Selasa, 08 Maret 2011

Dua Perempuan (2)

Posting ini lanjutan post sebelumnya. Untuk mendapatkan pemahaman yang lebih baik, sebaiknya bacalah post sebelumnya terlebih dulu.

***

Nah, jika saya memikirkan kembali kasus itu, saya kadang berpikir, mungkin saja persaingan tidak masuk akal semacam itu terjadi karena waktu itu mereka masih sama-sama “anak kecil”. Ya maklumlah, siswa SMA kan belum bisa dibilang sudah “matang”. Karenanya, kalau kemudian mereka bermusuhan hanya karena hal sepele semacam itu, sepertinya saya perlu memaklumi. Tapi ternyata saya keliru!

Pada waktu saya kuliah, kisah yang tak jauh berbeda kembali terjadi. Kali ini, kisah ini “diperankan” oleh dua mahasiswi bernama Maria dan Icha (keduanya juga nama samaran).

Sebagaimana Vina dan Liany dalam kisah di atas, Maria dan Icha juga dua mahasiswi yang paling menarik perhatian di kampus karena sangat cantik. Kami semua satu semester, dan kebetulan saya akrab dengan mereka—hingga saya cukup tahu apa yang sebenarnya terjadi. Sama seperti kisah di atas, kisah ini pun sama-sama tidak masuk akal.

Semenjak kami semester satu, saya belum pernah melihat Maria dan Icha saling bicara atau sekadar saling menyapa. Saya menganggap hal ini aneh, karena semester awal itu kami sekelas, sehingga bisa dikatakan mereka pasti saling mengenal. Lebih dari itu, saya mengenal keduanya sebagai cewek-cewek yang cukup ramah. Tetapi, hingga kami semua sampai di semester tiga, kedua cewek itu tak pernah saling bertegur sapa.

******

▶ _Tugas 1_:
Dalam kutipan tentang dua perempuan itu, apa nama samaran kedua mahasiswi dalam kisah semasa kuliah?

▶ _Baris Tersimpan_:
******

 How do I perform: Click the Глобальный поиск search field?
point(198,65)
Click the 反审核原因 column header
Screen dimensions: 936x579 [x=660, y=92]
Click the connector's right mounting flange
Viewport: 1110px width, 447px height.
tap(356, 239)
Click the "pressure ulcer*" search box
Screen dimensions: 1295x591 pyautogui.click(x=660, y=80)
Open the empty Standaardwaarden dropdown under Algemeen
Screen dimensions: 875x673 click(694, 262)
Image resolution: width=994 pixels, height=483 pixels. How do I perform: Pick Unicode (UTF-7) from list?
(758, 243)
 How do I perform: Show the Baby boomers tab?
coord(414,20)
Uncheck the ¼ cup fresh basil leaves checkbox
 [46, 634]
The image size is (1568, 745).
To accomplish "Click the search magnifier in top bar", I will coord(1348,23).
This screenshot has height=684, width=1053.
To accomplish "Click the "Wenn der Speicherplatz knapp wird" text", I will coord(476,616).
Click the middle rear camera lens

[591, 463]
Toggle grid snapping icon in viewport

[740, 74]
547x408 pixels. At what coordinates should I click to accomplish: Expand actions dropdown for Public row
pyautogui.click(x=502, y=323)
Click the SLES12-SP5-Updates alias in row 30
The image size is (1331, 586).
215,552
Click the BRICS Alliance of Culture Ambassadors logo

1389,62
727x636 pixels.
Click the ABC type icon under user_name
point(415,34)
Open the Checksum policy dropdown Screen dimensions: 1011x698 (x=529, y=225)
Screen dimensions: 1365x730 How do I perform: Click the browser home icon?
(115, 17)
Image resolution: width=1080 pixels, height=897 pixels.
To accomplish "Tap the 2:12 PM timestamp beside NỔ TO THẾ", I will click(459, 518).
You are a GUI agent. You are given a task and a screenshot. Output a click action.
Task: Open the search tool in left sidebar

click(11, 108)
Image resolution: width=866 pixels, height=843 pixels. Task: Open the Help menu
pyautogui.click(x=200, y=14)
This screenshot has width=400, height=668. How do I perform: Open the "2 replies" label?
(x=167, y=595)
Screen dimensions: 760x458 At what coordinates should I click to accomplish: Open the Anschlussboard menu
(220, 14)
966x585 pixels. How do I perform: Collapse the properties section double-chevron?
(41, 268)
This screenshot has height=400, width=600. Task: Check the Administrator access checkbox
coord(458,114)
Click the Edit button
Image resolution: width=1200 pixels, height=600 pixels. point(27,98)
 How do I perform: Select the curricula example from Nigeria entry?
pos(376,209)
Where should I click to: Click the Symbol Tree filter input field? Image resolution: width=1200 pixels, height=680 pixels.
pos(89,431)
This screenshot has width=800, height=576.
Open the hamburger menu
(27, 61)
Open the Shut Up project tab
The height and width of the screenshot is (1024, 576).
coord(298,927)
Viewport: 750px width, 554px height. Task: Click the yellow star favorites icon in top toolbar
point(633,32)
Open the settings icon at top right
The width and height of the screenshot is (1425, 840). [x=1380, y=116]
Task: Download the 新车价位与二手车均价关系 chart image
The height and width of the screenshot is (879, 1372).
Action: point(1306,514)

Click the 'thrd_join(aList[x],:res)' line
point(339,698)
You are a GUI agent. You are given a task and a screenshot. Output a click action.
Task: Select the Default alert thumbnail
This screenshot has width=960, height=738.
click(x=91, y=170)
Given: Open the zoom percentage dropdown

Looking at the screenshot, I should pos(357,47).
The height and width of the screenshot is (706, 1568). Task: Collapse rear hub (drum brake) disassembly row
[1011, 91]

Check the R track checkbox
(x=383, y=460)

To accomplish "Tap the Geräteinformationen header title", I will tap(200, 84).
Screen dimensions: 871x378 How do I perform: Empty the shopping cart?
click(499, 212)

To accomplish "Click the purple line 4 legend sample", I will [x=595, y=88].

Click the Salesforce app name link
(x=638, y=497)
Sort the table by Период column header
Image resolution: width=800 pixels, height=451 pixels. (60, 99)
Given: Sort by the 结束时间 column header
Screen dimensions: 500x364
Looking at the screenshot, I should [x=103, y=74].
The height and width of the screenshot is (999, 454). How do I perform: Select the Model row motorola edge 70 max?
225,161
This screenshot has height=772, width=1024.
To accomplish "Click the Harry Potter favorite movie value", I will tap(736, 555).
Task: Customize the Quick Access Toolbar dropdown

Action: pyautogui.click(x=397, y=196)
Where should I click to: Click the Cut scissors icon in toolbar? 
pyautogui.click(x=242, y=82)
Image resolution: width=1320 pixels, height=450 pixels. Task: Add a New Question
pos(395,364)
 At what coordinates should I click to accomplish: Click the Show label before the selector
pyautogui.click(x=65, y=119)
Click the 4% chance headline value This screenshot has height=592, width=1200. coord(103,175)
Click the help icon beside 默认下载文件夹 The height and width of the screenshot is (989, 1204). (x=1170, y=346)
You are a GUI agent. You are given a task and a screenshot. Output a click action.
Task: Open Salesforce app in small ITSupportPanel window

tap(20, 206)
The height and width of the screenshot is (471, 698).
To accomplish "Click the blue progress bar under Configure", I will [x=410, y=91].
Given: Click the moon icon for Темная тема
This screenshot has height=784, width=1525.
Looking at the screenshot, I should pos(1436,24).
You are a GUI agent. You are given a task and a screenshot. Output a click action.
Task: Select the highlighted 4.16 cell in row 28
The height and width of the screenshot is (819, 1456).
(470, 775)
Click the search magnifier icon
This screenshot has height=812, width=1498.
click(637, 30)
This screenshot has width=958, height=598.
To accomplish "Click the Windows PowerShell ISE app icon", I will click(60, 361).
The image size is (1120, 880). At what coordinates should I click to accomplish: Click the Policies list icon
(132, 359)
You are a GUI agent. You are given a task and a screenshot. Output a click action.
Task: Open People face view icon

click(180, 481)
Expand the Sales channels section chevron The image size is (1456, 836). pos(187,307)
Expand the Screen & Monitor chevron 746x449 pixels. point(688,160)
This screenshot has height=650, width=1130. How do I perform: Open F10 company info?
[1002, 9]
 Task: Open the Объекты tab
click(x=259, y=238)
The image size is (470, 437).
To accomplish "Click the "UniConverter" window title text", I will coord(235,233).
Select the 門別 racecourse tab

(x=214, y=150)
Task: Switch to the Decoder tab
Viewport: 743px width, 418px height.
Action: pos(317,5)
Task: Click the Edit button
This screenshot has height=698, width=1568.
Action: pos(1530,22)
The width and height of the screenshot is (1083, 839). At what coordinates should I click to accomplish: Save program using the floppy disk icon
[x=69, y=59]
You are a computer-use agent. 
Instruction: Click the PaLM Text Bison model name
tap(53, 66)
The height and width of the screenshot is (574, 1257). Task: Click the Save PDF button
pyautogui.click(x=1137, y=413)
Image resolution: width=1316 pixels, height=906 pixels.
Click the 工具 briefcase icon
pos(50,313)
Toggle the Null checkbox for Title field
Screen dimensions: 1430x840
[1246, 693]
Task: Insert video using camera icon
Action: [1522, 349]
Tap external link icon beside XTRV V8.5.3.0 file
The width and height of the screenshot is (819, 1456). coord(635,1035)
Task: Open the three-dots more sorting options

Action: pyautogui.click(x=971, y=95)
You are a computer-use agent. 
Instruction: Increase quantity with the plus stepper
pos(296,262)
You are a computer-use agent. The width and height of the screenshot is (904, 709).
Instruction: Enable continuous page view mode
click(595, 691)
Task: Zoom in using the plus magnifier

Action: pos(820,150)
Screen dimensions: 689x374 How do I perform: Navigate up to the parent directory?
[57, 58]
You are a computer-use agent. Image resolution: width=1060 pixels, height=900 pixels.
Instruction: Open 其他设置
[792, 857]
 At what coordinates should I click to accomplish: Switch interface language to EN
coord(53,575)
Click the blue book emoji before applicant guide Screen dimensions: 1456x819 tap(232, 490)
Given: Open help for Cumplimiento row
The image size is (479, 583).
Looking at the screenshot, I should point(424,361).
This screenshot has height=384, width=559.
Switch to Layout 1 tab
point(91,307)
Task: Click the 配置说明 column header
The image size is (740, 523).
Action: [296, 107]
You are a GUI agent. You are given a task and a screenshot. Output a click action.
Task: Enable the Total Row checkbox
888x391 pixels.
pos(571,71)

******

▶ _Tugas 2_:
Salin persis baris-baris dalam entri, dimulai dari baris yang memuat "The height and width of the screenshot is (999, 454)." dan terus sampai baris yang memuat "Click the help", termasuk kedua baris tersebut.

▶ _Jawaban Tugas 1_:
Maria dan Icha.

▶ _Jawaban Tugas 2_:
The height and width of the screenshot is (999, 454). How do I perform: Select the Model row motorola edge 70 max?
225,161
This screenshot has height=772, width=1024.
To accomplish "Click the Harry Potter favorite movie value", I will tap(736, 555).
Task: Customize the Quick Access Toolbar dropdown

Action: pyautogui.click(x=397, y=196)
Where should I click to: Click the Cut scissors icon in toolbar? 
pyautogui.click(x=242, y=82)
Image resolution: width=1320 pixels, height=450 pixels. Task: Add a New Question
pos(395,364)
 At what coordinates should I click to accomplish: Click the Show label before the selector
pyautogui.click(x=65, y=119)
Click the 4% chance headline value This screenshot has height=592, width=1200. coord(103,175)
Click the help icon beside 默认下载文件夹 The height and width of the screenshot is (989, 1204). (x=1170, y=346)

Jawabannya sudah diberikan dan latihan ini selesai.